Kate Hooray Osmond's Oversight exhibit takes a bird's eye view of Charleston 

View From Above

click to enlarge Kate Hooray Osmond likes to see a city from above — and we do mean above. Osmond contracts a helicopter, from which she takes aerial photos

Kate Hooray Osmond

Kate Hooray Osmond likes to see a city from above — and we do mean above. Osmond contracts a helicopter, from which she takes aerial photos

The work of artist Kate Hooray Osmond is often based around precise lines and geometric shapes, layered into impossibly intricate patterns. Through these patterns, an interesting dichotomy occurs — and a real beauty emerges. Simple shapes become complex; the familiar becomes ethereal. In a painting called "Content," a crystalline dome has the patterns and lines of an old cobblestone walkway. A multi-panel work called "Murmurs Of Life" takes what looks like a series of bridges, roads and telephone wires and gives them a streamlined, futuristic look that's both vaguely familiar and hauntingly impersonal.

These are paintings that Osmond created in an unusual, but effective way that she's come to rely on.

"For the past couple of years, the start of my process is to tour a town and pick out some geographical places that I'd like to photograph," she says. "And then I contract a helicopter and they take me up and I view whatever area I'm interested in from the air.
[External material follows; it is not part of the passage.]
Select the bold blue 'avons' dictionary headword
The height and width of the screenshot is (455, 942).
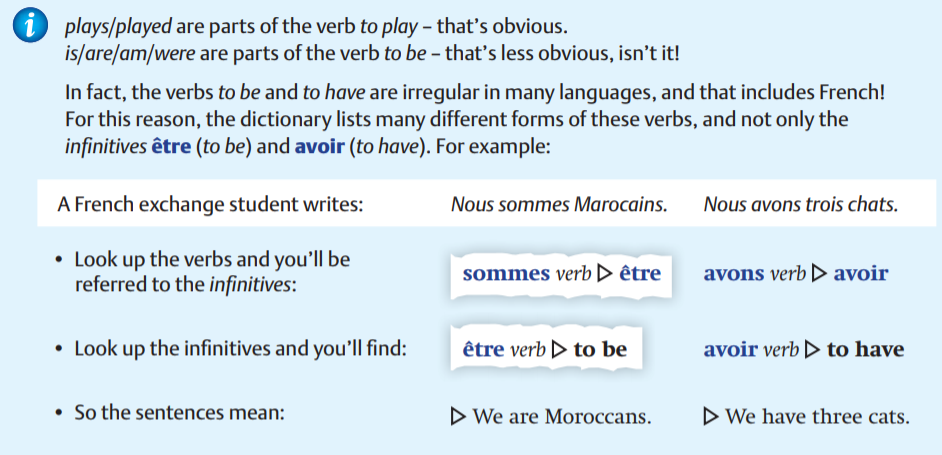click(x=733, y=273)
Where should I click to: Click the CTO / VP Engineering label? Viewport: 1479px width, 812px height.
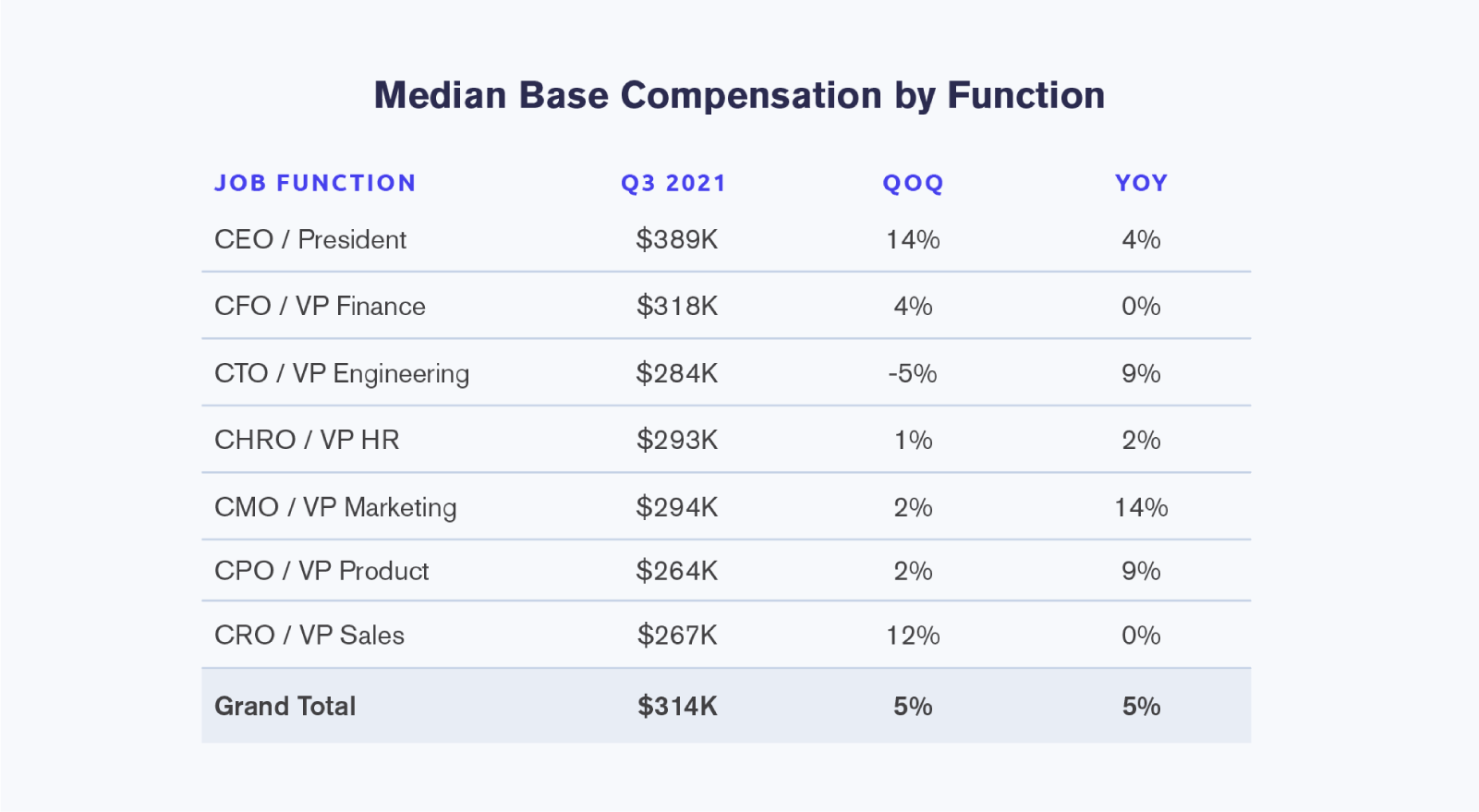tap(342, 374)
Then I photograph it and use those source images as the inspiration for my work."

In other words, Osmond's paintings are impressionistic versions of her view of a city from a helicopter. She takes the images and mixes them up, drawing her inspiration from the far-off perspective that her vantage point provides. Her most recent paintings in this style have been gathered together for an exhibit called Oversight at the Miller Gallery.
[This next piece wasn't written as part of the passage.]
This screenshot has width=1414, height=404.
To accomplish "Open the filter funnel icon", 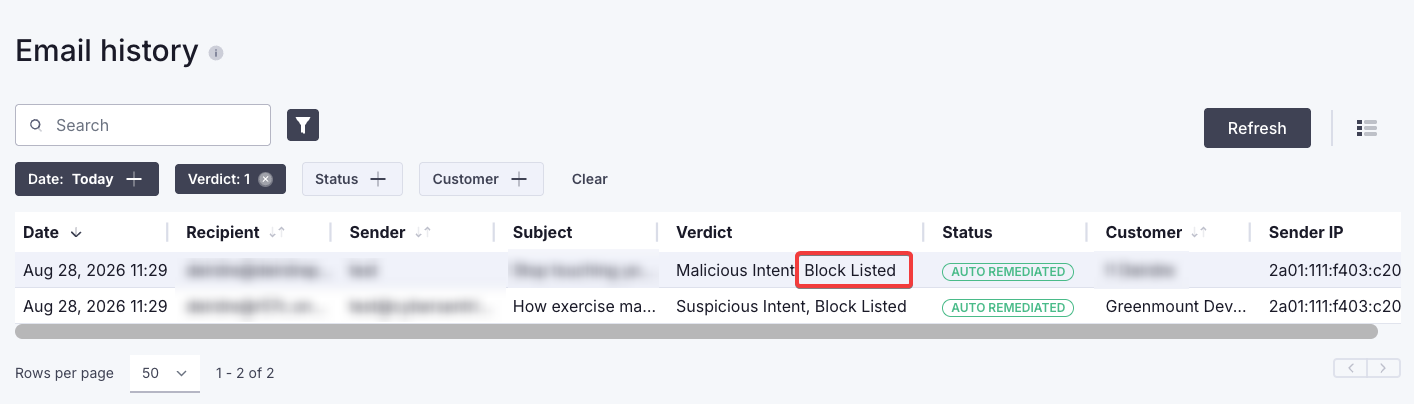I will 303,125.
"Sometimes more than one image will show up in my work, or just a piece of one image," she says. "But I try to have a deep connection with wherever I'm photographing so I can capture the essence of a place. That's very important."

And Osmond makes sure not to go with the more familiar, or well-developed, parts of a city when she takes her photos.

"I've always been attracted to non-attractive areas, places that wouldn't show up on the Visitors Bureau's tourism site," she says. "I grew up in Baltimore and there were power plants, steel mills, and all these similar places shielded from highways, and they're so interesting and architecturally really beautiful."

But where does an idea like taking overhead shots from a helicopter and turning them into paintings come from? "I had a job once upon a time working out of a helicopter for a GPS company," Osmond says. "I got to see a lot of North America, and it made me realize that if I could, I'd live my entire life in the air. I think a lot of people have that wish to fly, and I feel like looking down is so much more interesting than looking up."

One of Osmond's favorite things about viewing a city from above is the juxtaposition of the natural and the man-made, often sitting back-to-back with one another.

"Typically, what I'm looking for is the relationship of the structures to their natural environments," she says. "From the air, everything seems like it belongs there. Even the paper mills and nuclear sites all seem perfectly situated. But it surprises me how close everything is relationally. You'll see a suburb with the homes starting in the $600,000's being built directly next to railroads. Everything is so close and connected to everything else, and I think that that's really interesting."

Connection is an important theme in Osmond's work, both literally and metaphorically.

"I try to think about lines as conduits or connections or strings, but I'm also thinking about the emotional landscape everyone has," she says, "and about all of our perceptions of reality. I want to portray a landscape from a removed perspective, so that you can take your time getting into it, but I'm going to add other landscapes to it that won't be as readily apparent. So, the question becomes, 'How do I chew up all of these things I'm thinking about and spit them out onto a canvas?'"

Whether or not these connections and ideas will fully connect with Osmond's potential audience is another matter. But she's fine with whatever reaction viewers may have.

"I recently completed a work at the Miller Gallery that was one painting with 15 panels," she says. "When I finished it, the audience reaction was split down the middle between being very disturbed by it and thinking it was absolutely gorgeous. Given the subject matter I choose to use, like superhighways and container ships and factories, nothing would make my heart feel better if the viewer were torn whether my pieces were beautiful and stunning or if it disturbed or jarred them in a way."